For two years at short intervals we visited him. We came to like him, to trust him, almost to admire him. He was plotting and preparing a war with patience, with foresight—with a fidelity to his purpose and with a steadfastness of which I would have thought him racially incapable. He seemed fearless of the future, and in his plans displayed a sagacity that was only limited by his profound ignorance of the rest of the world. We tried to enlighten him, but our attempts to make clear the irresistible nature of the forces which he desired to arrest failed to discourage his eagerness to strike a blow for his own primitive ideas. He did not understand us, and replied by arguments that almost drove one to desperation by their childish shrewdness. He was absurd and unanswerable. Sometimes we caught glimpses of a sombre, glowing fury within him—a brooding and vague sense of wrong, and a concentrated lust of violence which is dangerous in a native. He raved like one inspired. On one occasion, after we had been talking to him late in his campong, he jumped up. A great, clear fire blazed in the grove; lights and shadows danced together between the trees; in the still night bats flitted in and out of the boughs like fluttering flakes of denser darkness. He snatched the sword from the old man, whizzed it out of the scabbard, and thrust the point into the earth. Upon the thin, upright blade the silver hilt, released, swayed before him like something alive. He stepped back a pace, and in a deadened tone spoke fiercely to the vibrating steel: “If there is virtue in the fire, in the iron, in the hand that forged thee, in the words spoken over thee, in the desire of my heart, and in the wisdom of thy makers,—then we shall be victorious together!” He drew it out, looked along the edge. “Take,” he said over his shoulder to the old sword-bearer. The other, unmoved on his hams, wiped the point with a corner of his sarong, and returning the weapon to its scabbard, sat nursing it on his knees without a single look upwards. Karain, suddenly very calm, reseated himself with dignity. We gave up remonstrating after this, and let him go his way to an honourable disaster. All we could do for him was to see to it that the powder was good for the money and the rifles serviceable, if old.

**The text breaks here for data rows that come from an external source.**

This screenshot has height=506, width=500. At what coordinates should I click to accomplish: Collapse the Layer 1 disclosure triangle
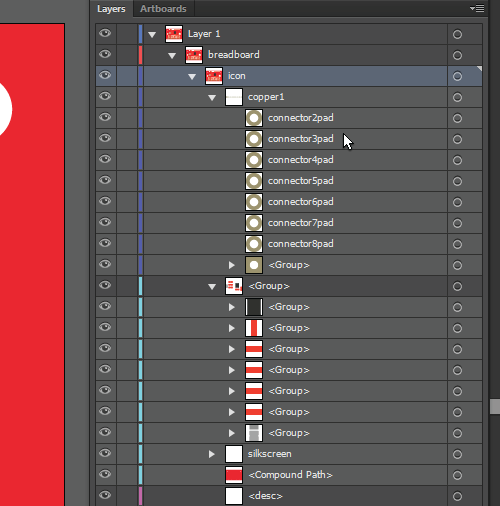tap(152, 34)
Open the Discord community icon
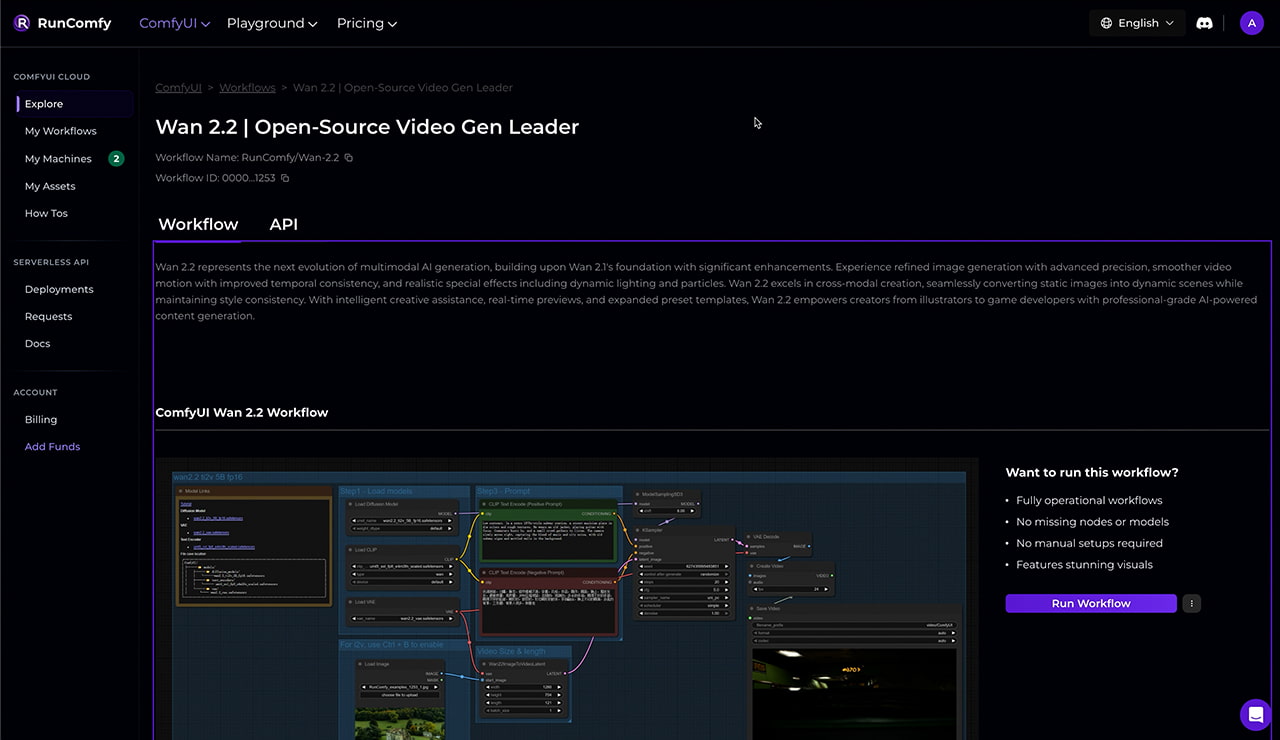Image resolution: width=1280 pixels, height=740 pixels. pyautogui.click(x=1204, y=23)
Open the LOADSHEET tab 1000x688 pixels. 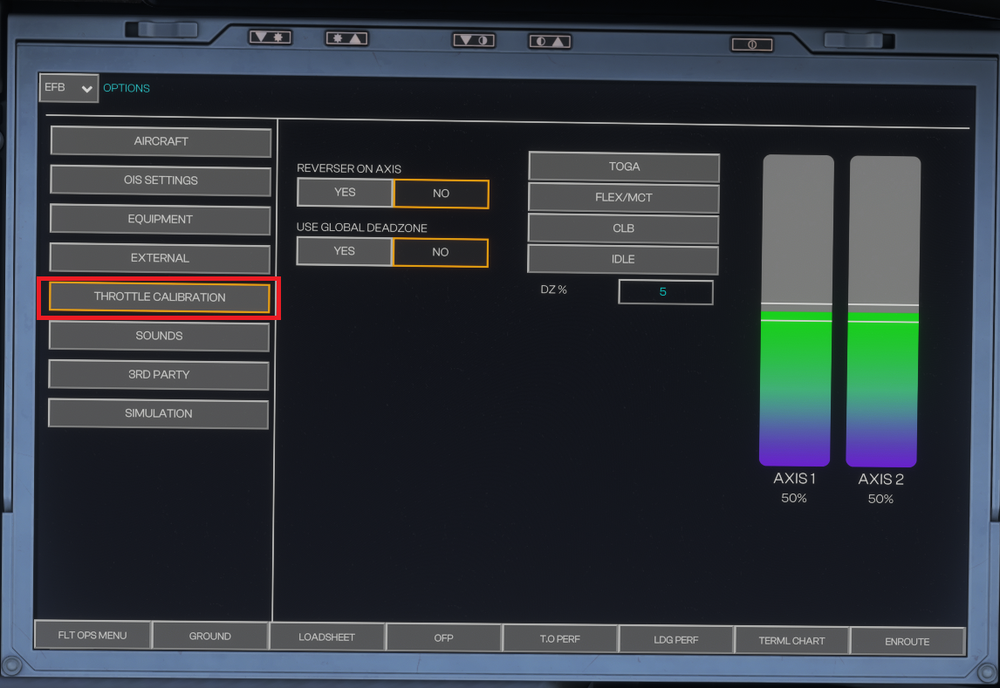point(327,637)
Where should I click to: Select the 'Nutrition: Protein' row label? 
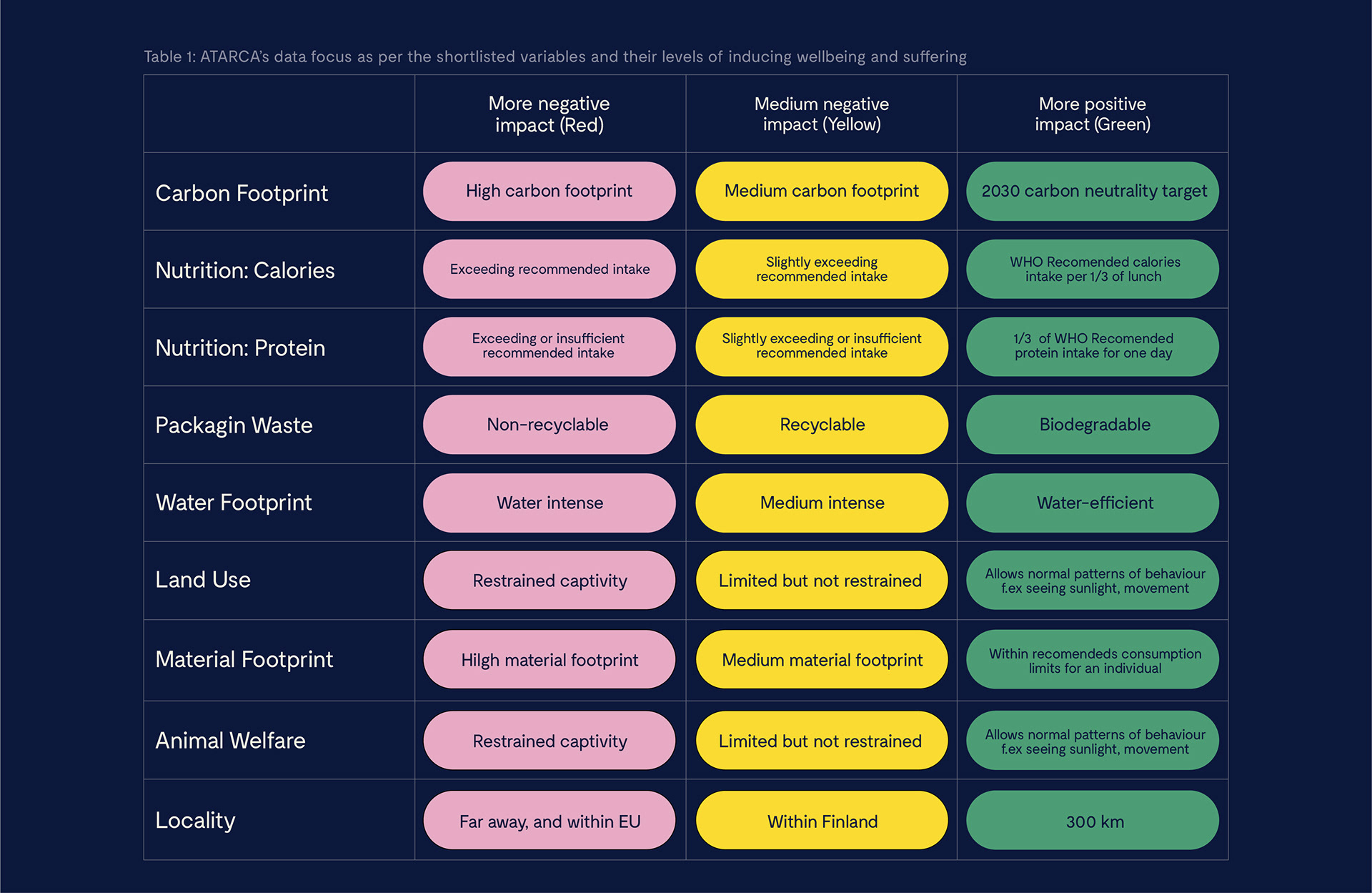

But the game was becoming at last too dangerous; and if we, who had faced it pretty often, thought little of the danger, it was decided for us by some very respectable people sitting safely in counting-houses that the risks were too great, and that only one more trip could be made. After giving in the usual way many misleading hints as to our destination, we slipped away quietly, and after a very quick passage entered the bay. It was early morning, and even before the anchor went to the bottom the schooner was surrounded by boats.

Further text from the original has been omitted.